On the chilly Christmas Eve of 2008, with all the innocence and earnestness of a nine-year-old, my friend wrote a letter to Santa. Unlike me, she didn’t demand a rainbow unicorn or the latest edition of Barbie’s winter collection. She had one simple, yet seemingly impossible wish. She wished that her parents would get divorced.
As she grew older, she realized that almost every childhood memory she treasured was tainted by her parent's inevitable arguments. One particularly prominent memory was of her holding back tears, hopeful that her parents' morning argument, which was blown out of proportion as she and her brother headed out the door, would fade into oblivion by the time she returned home that afternoon.
Her incessant questions such as “Why don’t you get a divorce?” were unfailingly silenced by her mother's firm answer,“I’m staying together for the kids”.
Her parent’s reasons for preserving what seemed like a marriage made in Hell was actually the strangled voice of generations of miserable spouses that hoped their sacrifices would pay off for their children in the end.
With divorce as prevalent as it is today, it baffles me that people still think parental separation is the worst thing that can happen to a child. Notable psychologists such as Judith Wallerstein and Julia M. Lewis, the authors of "The Unexpected Legacy of Divorce: A 25 Year Landmark Study", have driven home the notion that the absence of a two parent household or divorce will inevitably leave emotionally troubled children in its wake. But having seen close friends raised by parents that chose to stay together in a miserable marriage, I opt in on the other side. Parental divorce is definitely more preferable than living in a home where parents fight, disrespect one another and surround children with sadness and helplessness. In fact, according to a poll conducted by Resolution, a Family Law organization, about 82% of children of divorce are glad that their parents ended an unhappy marriage.

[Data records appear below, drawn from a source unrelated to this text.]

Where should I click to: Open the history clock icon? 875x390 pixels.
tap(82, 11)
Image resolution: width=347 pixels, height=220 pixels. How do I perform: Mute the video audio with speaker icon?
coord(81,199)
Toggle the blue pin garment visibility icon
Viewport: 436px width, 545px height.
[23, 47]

Most parents are hardwired to prevent the damage that a broken marriage can often inflict upon children. While divorce is undoubtedly a traumatic experience for a child, most parents don't realize that opting to suffer through a high conflict marriage can wreak permanent havoc on a child. Based on two decades of groundbreaking research, Dr. Constance Ahrons, in his book "The Good Divorce", presents the surprising finding that more than 40 percent of couples choose to preserve their unhappy and conflict-ridden marriages for the sake of their children. Several researchers such as Paul Amato, author of "Reconsidering the Good Divorce" claim that divorce is by far the lesser evil in comparison to an intact yet high conflict marriage.
E. Mark Cummings, a psychologist at Notre Dame University and author of "Marital Conflict and Children: An Emotional Security Perspective" writes: “Children are like emotional Geiger counters. Kids play close attention to their parents' emotions for information about how safe they are, and are extremely perceptive of even the slightest tension. When parents are destructive, the collateral damage to kids can last a lifetime”. They may not listen when told to eat their vegetables, but when Mom and Dad are having a screaming, door-slamming fight, children are all ears. And what they hear can seriously threaten their emotional stability and put them at a risk for disorders such as depression and anxiety, according to a study conducted by researchers Rena Repetti, Shelley Taylor and Teresa Seeman at the University of California, LA.
In a highly destructive household, children often internalize a warped view of marriage that is surrounded by sadness, anger and sometimes violence. With no positive role model for children to see how marriage can and should be lived, it makes marriage appear to be something dreaded or to be avoided.
When parents are emotionally divorced yet living under the same roof, happiness, togetherness and peace are often infected by the volatile nature of conflict. More often than not, children, confused by the evident tension, blame themselves for their parents' constant bickering. Consequently, they grow up anxious and guilty, experiencing very little of what should be a stable childhood.
According to a 2009 report by National Research Council and the Institute of Medicine, parental depression has been linked to children's early signs of having a "difficult" temperament and less self-worth, among other negative factors.
Today, I realize that neither of my friend's parents were bad people. They were both just ill-matched in what turned out to be a poor result of an Indian arranged marriage. While the conservativeness of the Indian culture, societal stigma surrounding divorce and the lack of opportunity for single mothers undoubtedly played a role in her parents' decision to continue a loveless marriage, the heavy cost of this well-intentioned decision was the emotional and mental well-being of their children.
On the other hand, “If parents have the maturity and determination to get professional assistance before divorce, learn how to positively reconnect and renew their commitment to marriage, that is undeniably ideal. The entire family will benefit and the healing will be a blessing to all,” writes Rosalind Sedacca, author of the internationally acclaimed book "How Do I Tell the Kids About Divorce?". However, if children are being raised in a war zone, divorce may lead to a happier future for both parents and children.